Antesdeayer me escapé del manicomio. Lo digo así de claro. Aproveché que la mayoría de los locos estaban pendientes de las últimas noticias y no daban abasto en conocer la cantidad de chorizos que pululan por la política, para salir a la calle por la misma puerta y por la misma cara. Menos mal que un loco más no se nota fuera; así que lo mismo que salí he vuelto y aquí nadie me ha echado en falta. ¡Como que esto es una casa de locos!
Tuve que salir, porque la Academia de San Romualdo celebró el viernes un homenaje (por cierto, cuando se trata de una mujer debería emplearse otra palabra, por ejemplo “mulieraje”) a Isabel González César, la eterna mujer de Cultura, o la de Cultura a secas, como bien dijo después José Carlos Fernández, y este loco no podía faltar. Y no podía faltar, porque, como dice el refrán, es de bien nacido ser agradecido. Este loco tiene poca inteligencia y alguna voluntad, pero abunda en memoria, aunque no apretarme demasiado que me saltan las tuercas. La verdad es que no he ido demasiadas veces a la calle Gravina, aunque sí algunas a lo largo de muchos años casi siempre coincidiendo con cosas referentes al Carnaval. Las cosas no se olvidan por mucho tiempo que vaya pasando y yo le estoy agradecido a Isabel por su simpatía, por sus atenciones cada vez que he aparecido por allí para cualquier consulta, porque siempre me ha dirigido palabras simpáticas y amables, y en definitiva, porque, a pesar de ser funcionaria, ha trabajado como si no lo fuera..., lo cual es un logro importante.
El acto resultó bonito y emotivo. A mí me encantaron las palabras que le dedicó Adelaida. Iban directas al corazón de Isabel y hablaban de los detalles diarios que solamente una escritora como Adelaida puede fijar en la retina y trasladar al papel componiendo la figura y el estilo de Isabel a lo largo de los días y los años. Cuando al final del acto, habló Isabel, me llamaron la atención sus palabras.

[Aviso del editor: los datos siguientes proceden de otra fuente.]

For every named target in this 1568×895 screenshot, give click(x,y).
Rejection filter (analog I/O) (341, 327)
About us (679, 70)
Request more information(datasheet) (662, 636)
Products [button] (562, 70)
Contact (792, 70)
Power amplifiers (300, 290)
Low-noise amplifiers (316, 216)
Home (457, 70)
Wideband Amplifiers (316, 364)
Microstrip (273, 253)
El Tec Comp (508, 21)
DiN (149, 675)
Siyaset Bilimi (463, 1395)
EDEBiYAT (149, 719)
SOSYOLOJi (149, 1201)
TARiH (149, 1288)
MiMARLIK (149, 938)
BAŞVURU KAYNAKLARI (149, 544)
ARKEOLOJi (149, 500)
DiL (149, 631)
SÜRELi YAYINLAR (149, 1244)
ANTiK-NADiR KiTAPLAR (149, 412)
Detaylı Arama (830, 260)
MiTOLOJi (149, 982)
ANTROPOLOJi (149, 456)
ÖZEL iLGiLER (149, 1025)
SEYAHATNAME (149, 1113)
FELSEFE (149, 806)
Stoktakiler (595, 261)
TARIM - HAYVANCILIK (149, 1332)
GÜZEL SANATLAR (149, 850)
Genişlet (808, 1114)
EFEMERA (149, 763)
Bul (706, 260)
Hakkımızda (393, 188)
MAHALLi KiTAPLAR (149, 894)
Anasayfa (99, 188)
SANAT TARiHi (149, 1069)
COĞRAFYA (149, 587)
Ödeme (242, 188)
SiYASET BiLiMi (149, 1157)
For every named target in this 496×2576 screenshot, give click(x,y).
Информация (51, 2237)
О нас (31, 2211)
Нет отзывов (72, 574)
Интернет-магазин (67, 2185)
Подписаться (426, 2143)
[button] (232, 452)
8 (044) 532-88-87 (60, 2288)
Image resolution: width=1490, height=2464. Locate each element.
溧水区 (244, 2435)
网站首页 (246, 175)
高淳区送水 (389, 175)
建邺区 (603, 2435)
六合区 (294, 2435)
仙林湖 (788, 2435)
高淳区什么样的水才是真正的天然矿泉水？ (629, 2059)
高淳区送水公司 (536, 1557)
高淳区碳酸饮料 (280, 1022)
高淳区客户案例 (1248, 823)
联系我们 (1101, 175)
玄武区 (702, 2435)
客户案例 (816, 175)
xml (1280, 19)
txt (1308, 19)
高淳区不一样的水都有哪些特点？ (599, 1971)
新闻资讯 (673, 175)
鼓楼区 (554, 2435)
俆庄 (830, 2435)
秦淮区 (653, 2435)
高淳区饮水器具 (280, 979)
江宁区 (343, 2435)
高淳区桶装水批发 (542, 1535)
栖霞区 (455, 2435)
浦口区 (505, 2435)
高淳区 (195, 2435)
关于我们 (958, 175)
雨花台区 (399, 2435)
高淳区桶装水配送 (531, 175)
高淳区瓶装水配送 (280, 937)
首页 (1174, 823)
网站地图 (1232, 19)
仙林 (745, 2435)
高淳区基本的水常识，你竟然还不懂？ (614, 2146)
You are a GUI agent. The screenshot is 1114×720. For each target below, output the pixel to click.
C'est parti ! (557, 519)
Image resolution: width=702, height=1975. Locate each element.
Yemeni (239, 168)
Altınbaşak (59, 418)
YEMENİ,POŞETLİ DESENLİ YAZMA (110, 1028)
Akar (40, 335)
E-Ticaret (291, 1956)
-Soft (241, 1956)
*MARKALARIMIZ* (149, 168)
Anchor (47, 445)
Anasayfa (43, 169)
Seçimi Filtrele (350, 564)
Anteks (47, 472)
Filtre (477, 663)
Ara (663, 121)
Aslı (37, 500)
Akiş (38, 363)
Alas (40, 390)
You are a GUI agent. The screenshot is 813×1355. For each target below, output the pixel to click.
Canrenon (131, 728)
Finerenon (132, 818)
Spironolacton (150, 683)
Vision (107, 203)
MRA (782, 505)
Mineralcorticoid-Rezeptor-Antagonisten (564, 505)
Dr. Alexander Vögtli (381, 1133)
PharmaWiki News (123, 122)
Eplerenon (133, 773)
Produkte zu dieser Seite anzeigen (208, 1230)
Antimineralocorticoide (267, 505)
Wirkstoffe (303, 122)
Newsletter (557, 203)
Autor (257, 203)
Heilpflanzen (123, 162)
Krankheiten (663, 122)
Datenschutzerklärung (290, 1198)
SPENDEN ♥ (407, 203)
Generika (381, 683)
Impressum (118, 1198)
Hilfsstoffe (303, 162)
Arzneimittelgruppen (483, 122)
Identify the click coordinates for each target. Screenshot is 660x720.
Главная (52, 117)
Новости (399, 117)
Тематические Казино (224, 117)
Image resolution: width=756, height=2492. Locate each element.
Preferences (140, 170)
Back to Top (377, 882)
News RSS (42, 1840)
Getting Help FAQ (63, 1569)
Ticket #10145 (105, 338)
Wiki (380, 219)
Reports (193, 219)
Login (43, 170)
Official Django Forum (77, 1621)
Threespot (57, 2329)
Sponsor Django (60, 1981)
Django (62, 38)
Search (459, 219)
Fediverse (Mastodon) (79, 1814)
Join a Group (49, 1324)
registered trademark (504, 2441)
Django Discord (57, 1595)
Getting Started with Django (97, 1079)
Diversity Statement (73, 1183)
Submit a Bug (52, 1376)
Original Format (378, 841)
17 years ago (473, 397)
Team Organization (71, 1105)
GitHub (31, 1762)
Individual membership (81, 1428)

Decía que los tres oradores que la elogiaron (Juan García Cubillana, Jerónimo Prieto Pontones, Adelaida Bordés Benítez y José Carlos Fernández Moreno, Presidente de la Academia, se habían pasado en flores hacia ella y que lo único que había hecho era cumplir con su obligación de funcionaria. Como me gustaron mucho estas palabras, por eso, Isabel, me dirijo a ti para que sepas lo siguiente:
Una cosa es ser funcionaria y cumplir las obligaciones que lleva cualquier cargo público, cosa que tú has hecho a lo largo de estos treinta años, y otra cosa es cumplir esas obligaciones a gusto y con la sonrisa en la boca, cosa que no todos los funcionarios hacen y que tú has hecho. Bien sabes que hay funcionarios a los que les cuesta trabajo sonreir. No sé si será una enfermedad o no, pero es verdad que, cuando alguien les recuerda a esos señores que los clientes son los que les pagan sus sueldos, la cosa cambia un poquito y parece como que la sonrisa les quiere regresar a la cara. Eso fue lo que tú dijiste, Isabel, y solamente decirlo y reconocer que un funcionario se debe a sus clientes, que son quienes les pagan el sueldo, no los sobresueldos, ya es señal inequívoca de inteligencia, de lealtad y de saber qué suelo pisa cada uno.
Por todo ello, ahora que te has jubilado y ahora que te veremos más por la calle, este loco te desea una larga vida y un sin fin de paseos por tu pueblo. Gracias por tu trabajo, tu amabilidad, tu sonrisa gratis y por la vida que siempre volcaste en tu quehacer diario. Y, si un día deciden traerte a este manicomio, ya les diré yo a los que comparten penitencia conmigo que te traten con la misma cordialidad que tú empleaste con todo el que se acercaba a ti en tu Casa de la Cultura.